──────── Page extract ────────

Nomatic Travel Pack 2 Review: The Modular Bag System That Replaced My Entire Luggage Closet
I have been writing about gear for a living for over a decade. In that time, I have rotated through more travel bags than I can count — daypacks, carry-ons, duffels, briefcases, backpack-and-rolling-bag combinations, and most of the ultralight one-bag specialty packs that hit the market in the 2010s. Some I returned. Some I gave away. A handful — fewer than ten — earned permanent slots in my gear rotation.
The Nomatic Travel Pack 2 is one of those keepers. After 18 months of use across business travel, conference circuits, photo assignments, weekend trips, and one extended Europe trip where it was my only bag for 14 days, I am ready to tell you exactly what makes this pack stand out, where its compromises live, and who should consider buying into the broader Nomatic modular ecosystem.
This is the long-form review. If you want a 30-second summary: the Travel Pack 2 is the best premium one-bag travel pack I have used, with caveats. The longer version follows.
What the Nomatic Travel Pack 2 Is
The Travel Pack 2 is a 20-liter (expanding to 30 liters) backpack-format travel bag designed as the centerpiece of Nomatic’s broader modular travel system. The bag is purpose-built for one-bag travel — the carry-on-only style of travel that has become increasingly popular among business travelers, digital nomads, and gear-minded weekenders who would rather skip checked baggage entirely.
The bag itself sits at the intersection of three categories: a daily-driver work backpack, a carry-on travel pack, and a photo gear bag. Each of those categories has dedicated specialists that do their one job better than the Travel Pack does. The Travel Pack 2’s value proposition is that it does all three jobs at a high level, with a modular interior that lets you reconfigure the bag for the trip in front of you.
Key specifications and features. Volume: 20 liters compressed, 30 liters expanded via a side zipper. Dimensions: 18.9 x 12.6 x 7 inches expanded, fitting within the carry-on dimensions of all major U.S. and most international airlines. Materials: high-density nylon shell with a TPU coating, weather-resistant rather than fully waterproof. Weight: about 4.6 pounds empty. Laptop compartment: padded, fits up to a 16-inch laptop. Hardware: YKK zippers throughout, hypalon-reinforced stress points, magnetic chest strap closure, sternum and waist strap with integrated phone pocket.
The Modular Ecosystem
The Travel Pack 2 is the visible centerpiece of a broader Nomatic system, and understanding the system is the key to understanding why this bag is worth its premium price.
The system includes:
Modular packing cubes that fit precisely into the Travel Pack’s main compartment. These are not generic cubes; they are sized to fill the Travel Pack’s specific interior dimensions, with handles, mesh tops, and zippered closures that turn the bag’s main compartment into a tidy, drawer-like organizational system.

────────

[Task description]: Reproduce the passage of the travel pack review between "Key specifications and" and "integrated phone pocket.", inclusive. The data that follows was drawn from a separate source.

──────── Dataset ────────

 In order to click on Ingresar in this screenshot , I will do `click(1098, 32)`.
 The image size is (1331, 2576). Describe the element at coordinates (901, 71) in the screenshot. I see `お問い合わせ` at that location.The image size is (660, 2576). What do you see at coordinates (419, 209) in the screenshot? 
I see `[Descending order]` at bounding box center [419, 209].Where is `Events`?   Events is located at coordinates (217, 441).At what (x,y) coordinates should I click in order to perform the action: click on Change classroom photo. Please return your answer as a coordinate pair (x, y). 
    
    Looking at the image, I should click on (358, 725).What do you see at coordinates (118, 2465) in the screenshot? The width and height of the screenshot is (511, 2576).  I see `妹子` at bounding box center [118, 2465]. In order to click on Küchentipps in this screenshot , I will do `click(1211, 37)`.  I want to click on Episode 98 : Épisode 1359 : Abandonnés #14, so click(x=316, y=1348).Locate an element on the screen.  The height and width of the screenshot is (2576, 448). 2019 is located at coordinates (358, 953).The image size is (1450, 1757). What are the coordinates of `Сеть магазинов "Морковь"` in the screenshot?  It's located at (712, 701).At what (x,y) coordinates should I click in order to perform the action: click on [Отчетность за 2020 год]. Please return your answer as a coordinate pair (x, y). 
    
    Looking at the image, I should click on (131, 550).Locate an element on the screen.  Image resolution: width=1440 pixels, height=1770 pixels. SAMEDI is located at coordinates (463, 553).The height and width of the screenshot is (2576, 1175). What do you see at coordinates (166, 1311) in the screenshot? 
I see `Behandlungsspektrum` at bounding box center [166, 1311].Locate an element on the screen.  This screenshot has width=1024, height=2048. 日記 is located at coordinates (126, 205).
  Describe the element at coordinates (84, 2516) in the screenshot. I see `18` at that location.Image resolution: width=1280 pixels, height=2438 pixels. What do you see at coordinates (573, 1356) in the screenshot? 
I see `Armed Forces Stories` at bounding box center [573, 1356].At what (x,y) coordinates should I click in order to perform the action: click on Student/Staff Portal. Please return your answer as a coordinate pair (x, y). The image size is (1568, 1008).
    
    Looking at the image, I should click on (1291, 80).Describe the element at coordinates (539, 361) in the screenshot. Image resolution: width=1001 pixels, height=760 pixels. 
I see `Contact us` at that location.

────────

[Result of the exercise]:
Key specifications and features. Volume: 20 liters compressed, 30 liters expanded via a side zipper. Dimensions: 18.9 x 12.6 x 7 inches expanded, fitting within the carry-on dimensions of all major U.S. and most international airlines. Materials: high-density nylon shell with a TPU coating, weather-resistant rather than fully waterproof. Weight: about 4.6 pounds empty. Laptop compartment: padded, fits up to a 16-inch laptop. Hardware: YKK zippers throughout, hypalon-reinforced stress points, magnetic chest strap closure, sternum and waist strap with integrated phone pocket.